FYI - (if you don’t mind someone chiming in from the other side of the planet)
We’re a charity shop (AKA Op Shop) that does a lot of repairs & do our own PAT testing. We wouldn’t be keen to trust any PAT testing done by someone else. As the charity shop’s the retailer it’s their responsibility to ensure the electrical safety - not the donor. That said - I’ve seen items passed by our own PAT testing that had unsafe wiring that the tester hadn’t noticed. Some charity shops ‘chains’, like Anglicare, reject all electricals. Others, like Ted Noffs, send donated electricals to a central repair workshop. Some, like Reverse Garbage who we (sometimes) work closely with, just sell electricals “as is” and as far as I know they’ve never had an issue.
Some customers are keen to accept really old electricals “as is” because they know they can do a repair themselves, or have it repaired professionally - especially some old old power tools that were built like tanks. Right now we’ve one of those big old radios from the 1920s in the shop that stands 3 feet tall. It would make a PAT tester turn pale.
And, yes, we’ve an e-waste skip full of modern appliances and power tools that failed testing.
Hope this helps
Cheers - Len
@Laura_Sorensen this is what we do - people donate their items to the charity shop; we repair, PAT test and price it, and then return it to the charity shop for sale. We then split any profits 50/50, and have made about £250 from this in the past month, so it works well!

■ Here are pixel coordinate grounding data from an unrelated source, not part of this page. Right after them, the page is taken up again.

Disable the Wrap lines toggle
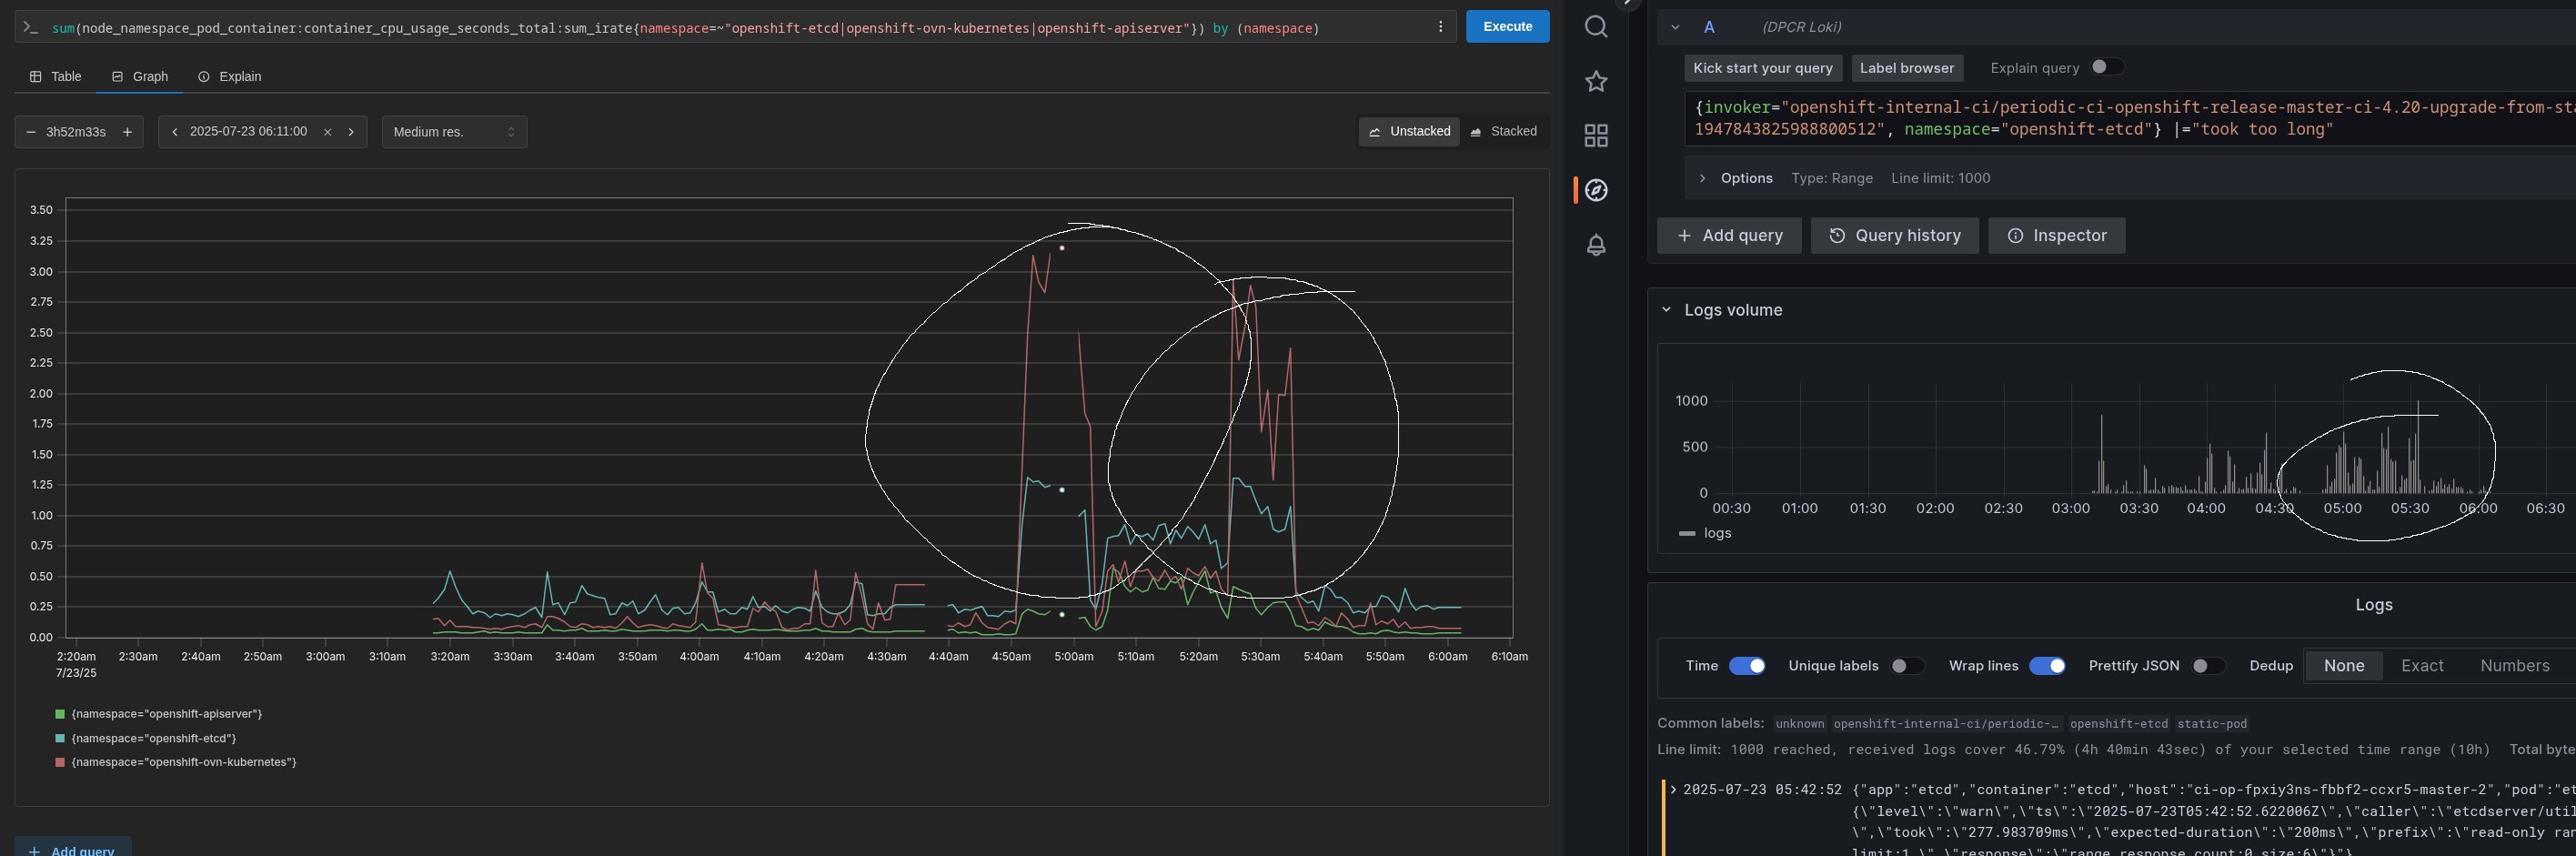 2046,666
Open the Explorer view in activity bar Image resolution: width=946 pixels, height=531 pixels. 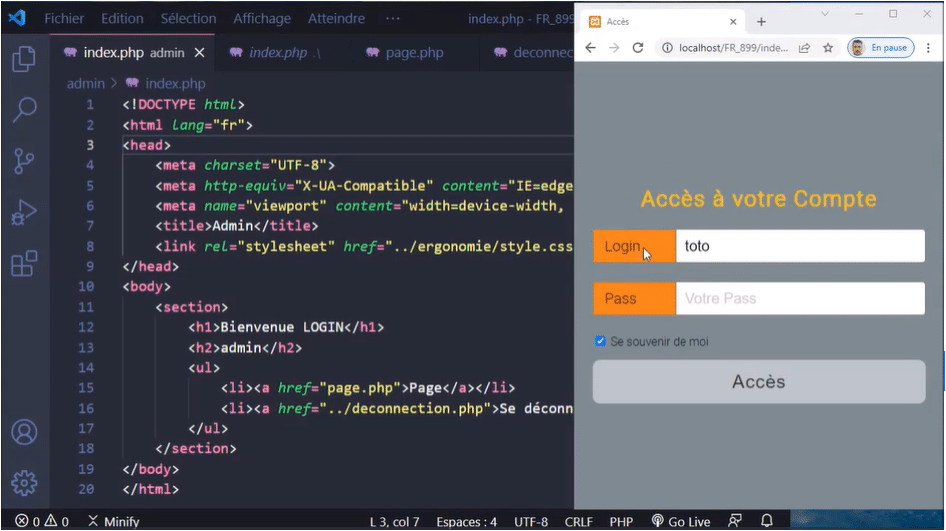[24, 59]
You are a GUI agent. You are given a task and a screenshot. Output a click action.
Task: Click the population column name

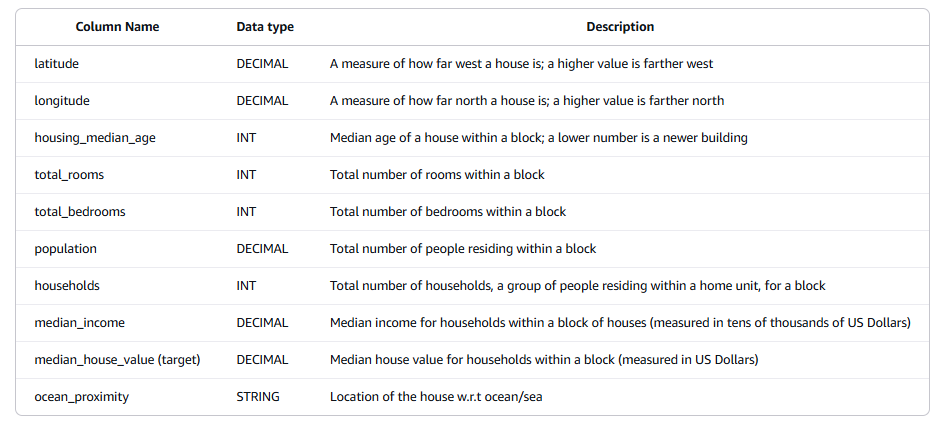tap(65, 249)
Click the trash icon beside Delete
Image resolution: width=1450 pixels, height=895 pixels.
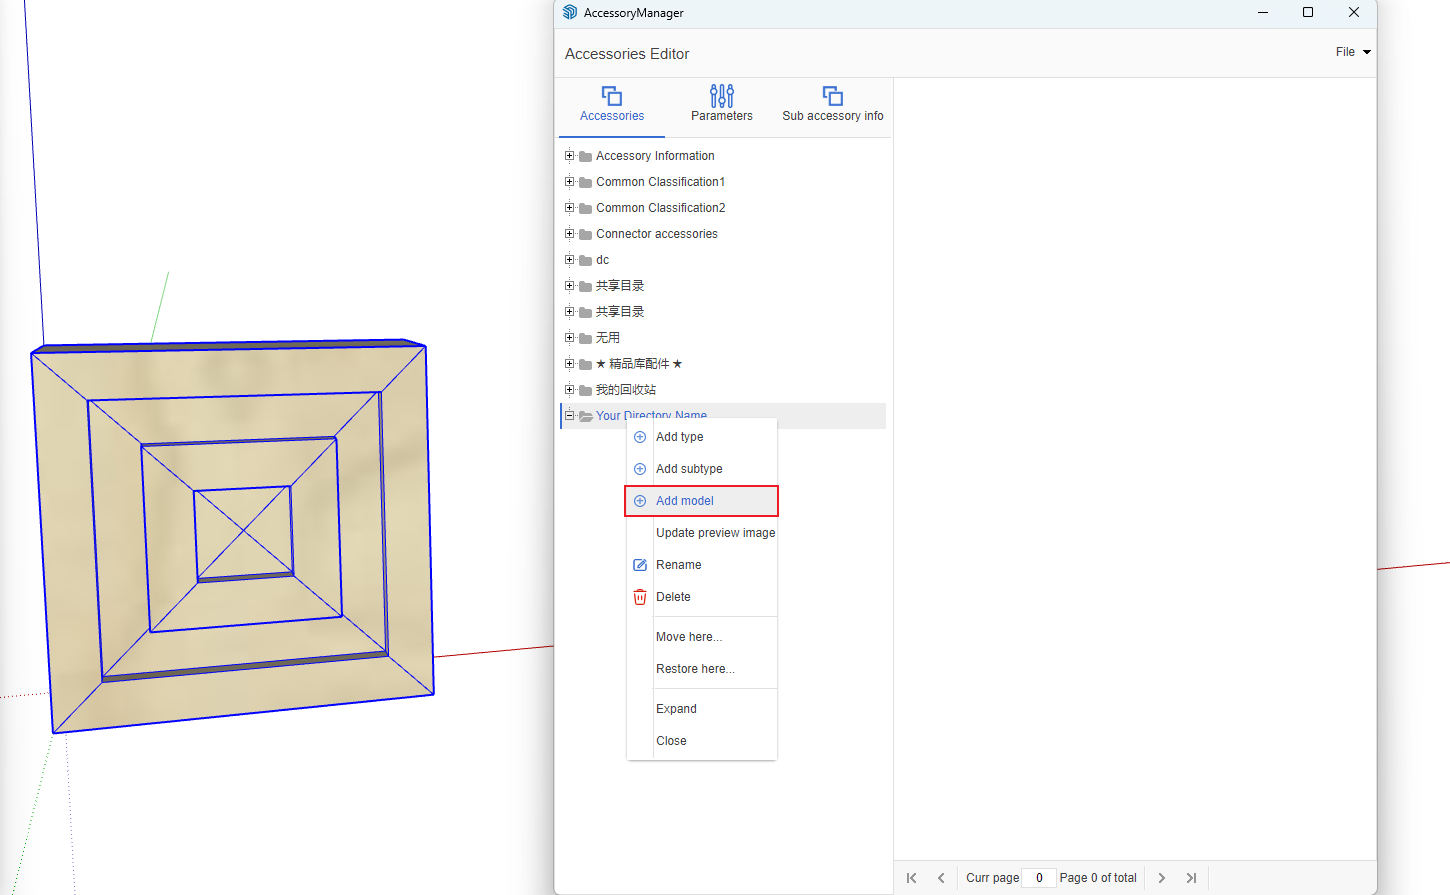(640, 597)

Thanks for the info re PAT testing. One more question please… do the volunteers pay for their own training and licencing or can they get some assistance?
Hi Monique
We employ a few people part time - most of the PAT testing is done by them - but a few volunteers have also been certified. All costs associated with training and licencing are covered by The Bower - whether volunteer or paid.
We’ve an old Uni-T UT528 PAT unit that’s showing its age & we should really buy a new one.
My experience with charity shops - the ones that are incorporated and actual charities. They’re run by a board - and all it takes is one single board member with an unreasonably strict interpretation of the rules. That can completely gum up really good initiatives. So I hope Repair Cafe people aren’t too disheartened by the response they may get from some.
Cheers - Len
Whoops - just saw this post from Monique sitting in my email inbox first thing in the morning and thought it was meant for me.
Hello Monique
Our volunteers get the PAT testing costs paid by our Repair Café who accept donations from the public when we mend (or not) their appliances. Their donations help us to keep going, pay for insurance, hall hire, admin costs, supplies, coffee, cake and all the other things that cost money. When we get excess donations we have a vote and give surplus to various local good causes and charities. So far in about 52 months of operating since 2021 we have given away more than £1,800 to other projects. We love that this helps the local economy go round and round!
Sorry I went off the PAT test enquiry but maybe this could be another discussion point about the usefulness of Repair Cafés?
Best wishes
Laura
Glastonbury, Somerset
At The Fixery in Reepham we’re lucky enough to be part of a community centre that has a charity shop within the building. We fix and check a certain amount of stuff for them and it’s a good relationship. They’re wary of taking on many electricals, though, for fear of getting swamped. They spend a lot of time getting rid of junk that people have dumped on them.
We do PAT testing, soundly and carefully, although perhaps with less attention to qualifications and paperwork than some groups here. But I’m wary of charity shops – or anyone else – thinking PAT is the answer to every aspect of electrical safety.